Dersimlilerin 77 yıllık yarası hala kanıyor. Bu yaraların iyileşmesi için geçmişle yüzleşip, biz mağdurların da kabul ettiği somut ve ciddi adımlar atılmalı. Dersim'in yarasını siyasal rakibinize karşı sadece bir şantaj olarak kullanarak daha fazla kanatmayın.
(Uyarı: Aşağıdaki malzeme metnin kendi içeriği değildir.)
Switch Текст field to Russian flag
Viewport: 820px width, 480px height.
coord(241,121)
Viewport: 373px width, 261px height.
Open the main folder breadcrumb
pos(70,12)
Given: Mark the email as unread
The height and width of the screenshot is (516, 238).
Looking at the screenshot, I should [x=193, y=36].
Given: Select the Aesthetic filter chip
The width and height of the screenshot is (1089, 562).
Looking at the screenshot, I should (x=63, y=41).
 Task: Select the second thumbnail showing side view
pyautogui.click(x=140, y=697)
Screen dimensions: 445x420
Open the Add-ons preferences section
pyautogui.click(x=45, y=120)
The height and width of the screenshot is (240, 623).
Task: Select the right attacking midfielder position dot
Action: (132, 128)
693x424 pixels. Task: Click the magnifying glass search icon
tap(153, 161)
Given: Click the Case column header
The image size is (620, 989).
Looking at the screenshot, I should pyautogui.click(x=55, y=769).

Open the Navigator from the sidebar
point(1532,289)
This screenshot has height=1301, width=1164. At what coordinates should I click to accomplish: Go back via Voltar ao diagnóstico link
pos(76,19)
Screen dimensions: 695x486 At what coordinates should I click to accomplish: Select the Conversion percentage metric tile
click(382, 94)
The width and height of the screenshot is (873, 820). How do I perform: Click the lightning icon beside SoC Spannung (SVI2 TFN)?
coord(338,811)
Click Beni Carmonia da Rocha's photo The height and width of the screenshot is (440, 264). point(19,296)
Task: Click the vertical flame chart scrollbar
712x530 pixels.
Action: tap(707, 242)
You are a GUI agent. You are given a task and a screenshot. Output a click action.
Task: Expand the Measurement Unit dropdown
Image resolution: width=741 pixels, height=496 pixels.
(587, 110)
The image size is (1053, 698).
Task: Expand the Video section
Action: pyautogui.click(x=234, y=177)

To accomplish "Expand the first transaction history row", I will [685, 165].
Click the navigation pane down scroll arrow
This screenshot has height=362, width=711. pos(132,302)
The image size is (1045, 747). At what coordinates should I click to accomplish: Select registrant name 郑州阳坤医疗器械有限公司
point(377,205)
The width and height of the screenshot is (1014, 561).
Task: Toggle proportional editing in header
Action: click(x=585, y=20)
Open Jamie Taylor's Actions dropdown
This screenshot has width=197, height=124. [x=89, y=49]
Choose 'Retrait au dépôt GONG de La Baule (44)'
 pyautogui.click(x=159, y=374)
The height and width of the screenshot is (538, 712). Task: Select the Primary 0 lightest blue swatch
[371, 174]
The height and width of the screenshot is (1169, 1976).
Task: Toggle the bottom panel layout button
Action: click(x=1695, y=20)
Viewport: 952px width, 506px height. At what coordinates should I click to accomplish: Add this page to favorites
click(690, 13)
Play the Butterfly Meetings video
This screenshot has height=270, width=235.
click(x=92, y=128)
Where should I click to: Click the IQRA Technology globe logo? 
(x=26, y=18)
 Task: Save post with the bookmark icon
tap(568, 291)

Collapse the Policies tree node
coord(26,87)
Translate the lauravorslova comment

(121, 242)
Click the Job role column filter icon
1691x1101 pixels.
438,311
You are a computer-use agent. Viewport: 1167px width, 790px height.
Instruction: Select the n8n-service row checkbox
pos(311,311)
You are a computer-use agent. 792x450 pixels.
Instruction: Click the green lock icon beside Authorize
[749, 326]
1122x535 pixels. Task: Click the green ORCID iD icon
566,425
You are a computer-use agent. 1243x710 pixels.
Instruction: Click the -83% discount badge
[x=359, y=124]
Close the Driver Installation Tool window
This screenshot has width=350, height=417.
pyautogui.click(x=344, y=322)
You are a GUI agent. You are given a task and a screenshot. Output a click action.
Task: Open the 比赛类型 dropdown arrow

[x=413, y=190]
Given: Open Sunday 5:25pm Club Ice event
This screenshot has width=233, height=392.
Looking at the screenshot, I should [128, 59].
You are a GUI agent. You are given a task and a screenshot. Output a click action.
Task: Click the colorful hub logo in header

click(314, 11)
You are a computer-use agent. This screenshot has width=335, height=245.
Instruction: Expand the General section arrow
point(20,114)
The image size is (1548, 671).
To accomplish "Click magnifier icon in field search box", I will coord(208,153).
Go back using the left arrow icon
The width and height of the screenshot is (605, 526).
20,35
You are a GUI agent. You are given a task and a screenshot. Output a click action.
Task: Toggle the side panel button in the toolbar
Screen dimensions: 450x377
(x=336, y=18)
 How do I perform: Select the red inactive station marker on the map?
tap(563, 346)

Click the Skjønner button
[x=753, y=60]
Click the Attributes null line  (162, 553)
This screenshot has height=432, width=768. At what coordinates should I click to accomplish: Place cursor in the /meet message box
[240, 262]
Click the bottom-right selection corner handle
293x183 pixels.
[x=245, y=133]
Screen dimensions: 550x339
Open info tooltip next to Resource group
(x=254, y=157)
Sizden beklentimiz, bir devlet adamı ciddiyetiyle sorumluluk almanız ve tarihiyle yüzleşmenin gereklerini yerine getirmenizdir.

 

 

Sayın Erdoğan,

Sayın Kılıçdaroğlu,

 

Sizden tarihin bu kanlı ve karanlık sayfasını aydınlatmayı, 77 yıldır kapanmayan bu yaranın iyileşmesi için gerekeni yapmayı ve somut adımlar atmanızı bekliyoruz:

 

             4 Mayıs, resmen Dersim'in acılarını paylaşma günü olarak ilan edilmeli.

 

             15 Kasım 1937 tarihinde Elazığ Buğday Meydanı’nda idam edilen Dersim Seyitlerinin mezar yerleri açıklanmalı.

 

             1938 senesinde, Erzincan il sınırları içindeki köylerden toplanarak Zini Gediği’nde katledilenlerin kemikleri tek tek DNA testi ile tespit edilip, dini törenle defnedilmeli.

 

             Öldürülenlerin teker teker isimleri tespit edilmeli ve adlarına anıt dikilmeli.

 

             Başta Genelkurmay arşivleri olmak üzere, Dersim katliamı üzerine bütün arşivler açılmalı.

 

             1938 tarihinde evlatlık ve çocuk esirgeme yurtlarına verilen, yada dönemin yetkililerince kendi üzerine kaydedilen Dersimli yetim çocukların tam listesi açıklanmalı.

 

             Dersim 1937/38 Tertelesini araştırmak için, Dersimlilerin de içinde olduğu bir ''Dersim

1937/38 Hakikatleri Komisyonu“ görevlendirilmeli.

 

             Bugünkü ''Tunceli'' il sınırları Dersim tarihi sınırlarıyla değiştirilerek, tarihi sınırları ile Dersim ismi olmak üzere değiştirilen bütün köy ve kasaba isimlerimiz geri verilmeli.

 

             Köylere geri dönüş teşvik edilerek, 1994-95’te yıkılan ve yakılan evlerimiz yeniden yapılmalı.

 

             HES ve baraj yapımı, siyanürlü maden aramalar doğamızı talan ettiği gibi kutsal mekanlarımızı da yok ediyorlar. İnanç yerlerimizi, köylerimizi ve toplu katliam bölgelerini sular altında bırakan barajlar hemen durdurulmalı.